#### WHAT YOU NEED TO DO
Reproduce only the lines of the material below that start at the line containing "1600x427 pixels." and stop at the line containing "Click the 视觉效果 performance description text". Keep both end lines.

#### RECORDS TO USE
....................
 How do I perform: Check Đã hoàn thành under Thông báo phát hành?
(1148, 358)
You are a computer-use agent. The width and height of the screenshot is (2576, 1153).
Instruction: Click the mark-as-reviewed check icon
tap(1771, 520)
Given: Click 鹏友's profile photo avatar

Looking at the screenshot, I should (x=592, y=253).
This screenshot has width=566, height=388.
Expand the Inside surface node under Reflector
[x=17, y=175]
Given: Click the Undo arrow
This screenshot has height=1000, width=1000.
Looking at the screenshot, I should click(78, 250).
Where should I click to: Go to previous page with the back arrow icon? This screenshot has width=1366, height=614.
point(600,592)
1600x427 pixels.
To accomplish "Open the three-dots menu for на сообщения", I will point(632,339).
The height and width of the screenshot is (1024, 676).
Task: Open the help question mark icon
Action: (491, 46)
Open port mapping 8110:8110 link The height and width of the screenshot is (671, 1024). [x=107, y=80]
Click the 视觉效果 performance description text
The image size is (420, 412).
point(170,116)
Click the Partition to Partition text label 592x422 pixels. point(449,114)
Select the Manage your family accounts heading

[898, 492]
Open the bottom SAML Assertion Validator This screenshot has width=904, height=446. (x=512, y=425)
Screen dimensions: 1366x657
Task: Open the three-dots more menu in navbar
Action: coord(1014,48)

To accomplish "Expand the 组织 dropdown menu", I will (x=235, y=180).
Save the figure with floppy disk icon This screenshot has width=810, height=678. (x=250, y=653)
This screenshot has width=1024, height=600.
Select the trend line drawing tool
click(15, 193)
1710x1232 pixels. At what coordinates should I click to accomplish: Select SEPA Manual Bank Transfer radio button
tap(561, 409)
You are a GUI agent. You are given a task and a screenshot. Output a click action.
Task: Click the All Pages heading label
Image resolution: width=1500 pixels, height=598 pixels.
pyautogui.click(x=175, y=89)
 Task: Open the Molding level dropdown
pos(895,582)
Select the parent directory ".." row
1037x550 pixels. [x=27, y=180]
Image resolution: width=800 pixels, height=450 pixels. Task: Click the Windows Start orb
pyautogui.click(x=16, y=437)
....................
#### YOUR SOLUTION
1600x427 pixels.
To accomplish "Open the three-dots menu for на сообщения", I will point(632,339).
The height and width of the screenshot is (1024, 676).
Task: Open the help question mark icon
Action: (491, 46)
Open port mapping 8110:8110 link The height and width of the screenshot is (671, 1024). [x=107, y=80]
Click the 视觉效果 performance description text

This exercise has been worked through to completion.